Charles Drew Elementary School is the public school Senator Bullard said has had increased difficulties with student enrollment and financing since the introduction of charter schools into the Miami-Dade district. Near Drew Elementary is a colorful, hand-painted sign with a series of painted arrows; one points the way to "Georgetown University," one points to "Columbia University," and another leads to Miami Children's Initiative, where Chiana Williams has worked since 2014 as a family advocate, a career she’s been active in for over 20 years.

Williams directs a corps of staff, both paid and volunteer, all recruited from the surrounding community, to support families in the housing blocks around Drew Elementary. She and her staff provide education and recreation programs, help coordinate the delivery of health services to children and youth, and generally look after the welfare of the community’s kids.

Throughout the week, Williams and five other family advocates make sure children are in school and have a safe place to go when they aren't. She monitors 22 children and takes in other kids until they can be assigned to the other advocates.

In the afternoons, MCI provides tutorial services to the youngest children and career and job counseling to the older ones. If a student is in trouble at school, the kid’s advocate is likely to know it. If a student has an Individual Education Plan due to a learning disability, chances are someone at MCI will take steps to make sure the school is following it. If a student has a family member who has recently died or been thrown in jail, someone at MCI knows to ask the kid how things are going.

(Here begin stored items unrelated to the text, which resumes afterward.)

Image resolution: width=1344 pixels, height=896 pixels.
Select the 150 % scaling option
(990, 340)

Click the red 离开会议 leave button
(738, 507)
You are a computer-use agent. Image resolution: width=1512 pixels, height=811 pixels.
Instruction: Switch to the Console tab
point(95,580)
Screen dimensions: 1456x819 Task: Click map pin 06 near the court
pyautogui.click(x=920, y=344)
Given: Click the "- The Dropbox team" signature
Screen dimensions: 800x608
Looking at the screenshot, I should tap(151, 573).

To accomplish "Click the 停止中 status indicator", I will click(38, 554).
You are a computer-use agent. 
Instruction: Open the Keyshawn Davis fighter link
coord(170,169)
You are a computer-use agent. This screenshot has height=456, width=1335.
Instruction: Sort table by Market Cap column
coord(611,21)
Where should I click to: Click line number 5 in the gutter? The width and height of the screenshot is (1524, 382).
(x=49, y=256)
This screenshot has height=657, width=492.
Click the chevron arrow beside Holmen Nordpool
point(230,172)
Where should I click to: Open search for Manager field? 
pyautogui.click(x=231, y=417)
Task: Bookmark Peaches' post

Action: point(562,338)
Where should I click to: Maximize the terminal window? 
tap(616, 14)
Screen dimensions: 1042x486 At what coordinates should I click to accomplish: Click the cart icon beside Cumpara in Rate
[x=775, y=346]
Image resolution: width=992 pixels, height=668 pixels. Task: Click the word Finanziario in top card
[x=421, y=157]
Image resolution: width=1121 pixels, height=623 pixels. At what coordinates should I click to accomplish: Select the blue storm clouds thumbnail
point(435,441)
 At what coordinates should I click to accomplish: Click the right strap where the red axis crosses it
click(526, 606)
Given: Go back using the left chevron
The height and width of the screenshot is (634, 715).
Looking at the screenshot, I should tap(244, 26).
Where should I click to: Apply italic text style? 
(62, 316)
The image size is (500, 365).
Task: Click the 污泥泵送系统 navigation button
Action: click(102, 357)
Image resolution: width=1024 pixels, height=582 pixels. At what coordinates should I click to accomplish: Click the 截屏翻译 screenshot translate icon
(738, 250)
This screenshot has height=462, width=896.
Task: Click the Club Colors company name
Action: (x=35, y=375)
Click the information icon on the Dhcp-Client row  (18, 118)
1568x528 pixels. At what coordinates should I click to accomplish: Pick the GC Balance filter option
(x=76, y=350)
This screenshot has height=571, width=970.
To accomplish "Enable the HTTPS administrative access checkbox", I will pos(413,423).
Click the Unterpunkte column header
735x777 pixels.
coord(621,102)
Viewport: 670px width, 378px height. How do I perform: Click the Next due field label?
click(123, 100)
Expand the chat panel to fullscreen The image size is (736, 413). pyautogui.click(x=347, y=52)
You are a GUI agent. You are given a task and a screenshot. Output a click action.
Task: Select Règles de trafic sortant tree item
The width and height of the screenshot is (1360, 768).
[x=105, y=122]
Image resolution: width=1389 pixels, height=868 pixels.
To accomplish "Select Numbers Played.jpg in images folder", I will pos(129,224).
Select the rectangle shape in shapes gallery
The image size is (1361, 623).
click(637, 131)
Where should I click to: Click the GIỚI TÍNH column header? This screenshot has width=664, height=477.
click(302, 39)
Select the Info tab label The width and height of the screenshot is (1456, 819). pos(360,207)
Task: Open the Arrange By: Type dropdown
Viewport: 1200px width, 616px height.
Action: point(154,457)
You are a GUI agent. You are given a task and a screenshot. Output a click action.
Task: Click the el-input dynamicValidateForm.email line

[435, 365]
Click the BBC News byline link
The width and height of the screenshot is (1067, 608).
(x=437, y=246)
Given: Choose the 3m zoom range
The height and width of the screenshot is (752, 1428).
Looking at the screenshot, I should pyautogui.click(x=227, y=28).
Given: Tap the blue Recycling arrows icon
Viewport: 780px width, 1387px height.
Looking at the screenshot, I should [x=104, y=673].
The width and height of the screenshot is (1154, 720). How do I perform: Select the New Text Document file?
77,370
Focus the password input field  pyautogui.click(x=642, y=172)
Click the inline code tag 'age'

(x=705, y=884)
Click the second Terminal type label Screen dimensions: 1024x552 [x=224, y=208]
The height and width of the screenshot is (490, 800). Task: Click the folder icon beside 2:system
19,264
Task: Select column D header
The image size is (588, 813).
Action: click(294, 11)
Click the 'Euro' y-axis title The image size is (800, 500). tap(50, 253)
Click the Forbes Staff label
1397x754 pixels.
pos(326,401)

Inside is a reading area for after-school and summer use and upstairs is the computer lab. Outside sits a rack of brightly painted bicycles available for kids to rent. "Not one bike has been stolen or vandalized," Williams says.

During the school year, MCI provides medical services — including ear, eye and dental — to the neighborhood kids. In the summer months, MCI operates a recreational program for children aged seven to 16 that will soon expand to include three- to five-year-olds.

Funding for MCI comes from a combination of Florida-based nonprofit organizations and government sources at the county and state levels.

The strategy is to go block-by-block throughout the neighborhood, gradually expanding MCI’s reach to more children and families. Rather than the “big change” the charter school industry and its enablers, like Jeb Bush, promote, MCI and its funders are undertaking an approach that builds from the ground-up.

"When you change the environment, you change attitudes," Williams explains. In the short amount of time she has been at MCI she has seen less trash on the ground, fewer kids wandering aimlessly and unsupervised in the streets, and older kids volunteering to play ball with the younger kids or help with their homework rather than hang out on corners. "It's the small things that count," Williams says.

Out on the street, a young black man dressed in a blue MCI T-shirt is working on the sign, changing the way the arrows point. "The first guy to do this sign didn't study his geography too well,” he says with a laugh. “Look where Columbia University is pointing to, out in the ocean somewhere. I don't think you can get there going that direction."